As small candles flickered on 13 empty chairs, short biographies of Columbine students Rachel Scott, Kyle Velasquez and Corey DePooter and the other victims were read one by one. After each, the crowd of about 150 people replied together “never forgotten” and a bell tolled.

The youngest killed in the attack that has inspired dozens of copy cat shootings was Steven Curnow, 14. The oldest was teacher Dave Sanders, 47, who shephered students out of the cafeteria to safety and was shot as he tried to get students upstairs into classrooms.

The others killed were Cassie Bernall, Kelly Fleming, Matt Kechter, Daniel Mauser, Dan Rohrbaugh, Isaiah Shoels, John Tomlin and Lauren Townsend.

Sanders' daughter, Coni Sanders, said her father changed the world forever by saving hundreds of students.

“The kids that he saved now have children and those children will have children so generations from now people will know they exist because of his bravery,” she said before the ceremony began.

The gathering, set up by advocates including gun safety organisations, was the main public event marking Saturday's anniversary, which is more subdued than previous milestone years.

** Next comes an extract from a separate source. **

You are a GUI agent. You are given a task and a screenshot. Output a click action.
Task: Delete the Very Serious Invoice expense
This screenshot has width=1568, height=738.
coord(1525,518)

In addition to remembering those killed, the vigil at a church near the state Capitol also drew attention to those who were wounded and those who survived the shooting but suffered trauma.

Daniel Mauser's father, Tom Mauser, decided to set up the vigil after learning school officials did not plan to organise a large community event as they did on the 20th anniversary.

Mauser, who became a gun safety advocate after the shooting, urged the crowd of about 150 people gathered at a church across from the state Capitol never to forget the victims of Columbine and to take some kind of action to reduce gun violence.

“And most importantly we ask you to never forget, never forget the victims of Columbine. The slain, the injured, the traumatized and their families. And especially never forget those who lost their lives,” said Mauser, wearing his son's sneakers, a tradition he reserves for special occasions.

Former Arizona Congresswoman Gabby Giffords, who began campaigning for gun safety after she was nearly killed in a mass shooting, attended and spoke about her long recovery, drawing a comparison to the small steps needed to make change in the world.

“Change doesn't happen overnight and we can't do it alone. Join me. Let's move ahead together,” she said, drawing a standing standing ovation.

Nathan Hochhalter, whose sister Anne Marie was paralysed after she was shot at Columbine, spoke about being trapped in a classroom at the school with about 30 students as they heard gunfire nearby. They were rescued about four hours later by SWAT officers who he said frisked them five times. Six months later, his mother, who had bipolar disorder, took her own life after asking to look at a gun in a pawnshop and shooting herself there.

“I just want to use this moment to let everyone know that it's OK to ask for help, whatever your situation is whether, either as a survivor 25 years later or someone struggling with any part of their life. These things come in waves and they can hit you when you least expect it. You should all know that we're all here for you and that you're not alone," Hochhalter said.